Frequently a column that is obviously an INDICATOR (the column name often includes the word/string ‘Flag') is inferred as a CODE because the presence of a third or fourth value in the frequency distribution (for example, “Y”, “N”, and null). In those cases, it is recommended that the column's data class be set to INDICATOR and that the extra values be marked as Incomplete or Invalid from the Domain Analysis screen or even corrected or eliminated in the source (for example, convert the nulls to “N”).

Also, sometimes choosing between CODE and IDENTIFIER can be a challenge. In general, if the column has a high percentage of unique values (for example, frequency distribution count equal to 1), it is more likely to be an IDENTIFIER data class.

Another data classification issue is the need to maintain the consistency of data classification designations across columns in the data environment. A common problem is a column (for example, customer number) that is the primary key of a table and thus has all the characteristics of an IDENTIFIER. However, the same column might also appear in another table as a foreign key and have all the characteristics of a CODE, even though it is in essence still an IDENTIFIER column. This is particularly true where the set of valid codes exist in a Reference Table and the codes are simultaneously the values and the identifiers.

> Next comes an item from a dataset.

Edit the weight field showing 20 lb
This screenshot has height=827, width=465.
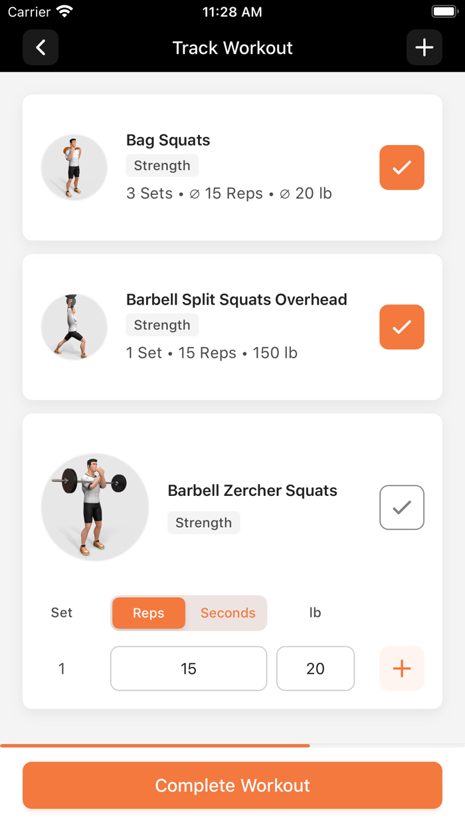coord(315,669)
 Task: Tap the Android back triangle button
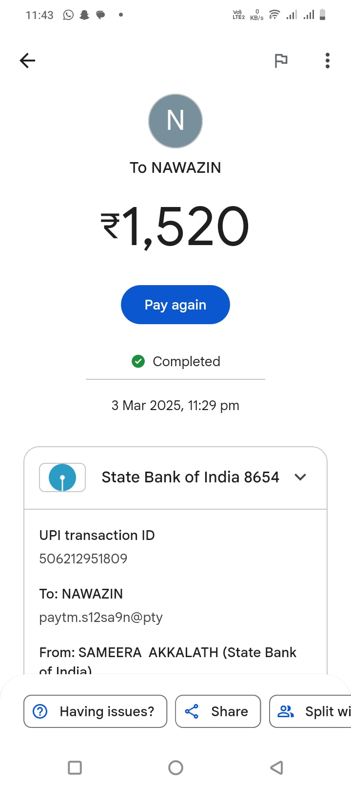click(x=276, y=767)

With regard to data marked with an UNKNOWN data classification, the most common condition is that the values are null, blank, or spaces, and no other inference could be made. In this situation, the column is most likely not used and the field should be marked accordingly with a note or with a user-defined classification (such as EXCLUDED or NOT USED). In some scenarios, this might represent an opportunity to remove extraneous columns from the database; while in data integration efforts, these are fields to ignore when loading target systems.

Decisions and actions

You have only one decision to make for each column in data classification. You either accept the system-inferred data class or override the inferred data class by selecting another.

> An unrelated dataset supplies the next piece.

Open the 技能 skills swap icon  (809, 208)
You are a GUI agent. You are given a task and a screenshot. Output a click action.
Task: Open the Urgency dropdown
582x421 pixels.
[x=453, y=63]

After that decision has been made, you can mark the column reviewed for data classification; or, you can add the optional data subclass and user class designations prior to marking the review status complete.

However, data classification provides a natural organizing schema for subsequent analysis, particularly for data quality controls analysis. The following table indicates common evaluation and analysis necessary based on each system-inferred data class. You can establish particular criteria for analysis based on user-defined data classes.

Table 1. Data classification analysis considerations and actions
Data class	Properties analysis	Domain analysis	Validity and format analysis
Identifier	Evaluate for Data Type, Length, Nulls, Unique Cardinality	Confirm maximum and minimum values Validate format (if text)	Look for out of range conditions (if applicable) Inconsistent or Invalid formats (if text/if applicable)
Indicator	Evaluate for Length, Nulls, Constant Cardinality	Confirm Valid values Assess Skewing and default values	Mark Invalid values
Code	Evaluate for Length, Nulls, Constant Cardinality	Confirm Valid values Assess Skewing and default values	Mark Invalid values
Date/Time	Evaluate for Data Type, Nulls, Constant Cardinality	Confirm valid values Assess Skewing and default values	Look for Out of range (if applicable) Mark Inconsistent or Invalid formats (if text or number)
Quantity	Evaluate for Data Type, Precision, Scale	Confirm Valid values Assess Skewing and default values	Look for Out of range (if applicable) Mark Inconsistent or Invalid formats (if text or number)
Text	Evaluate for Data Type, Length, Nulls, Unique, or Constant Cardinality	Evaluate for Default values, format requirements, and special characters	Mark Invalid special characters Mark Invalid format (if applicable)

Performance considerations

There are no system performance considerations for the data classification function.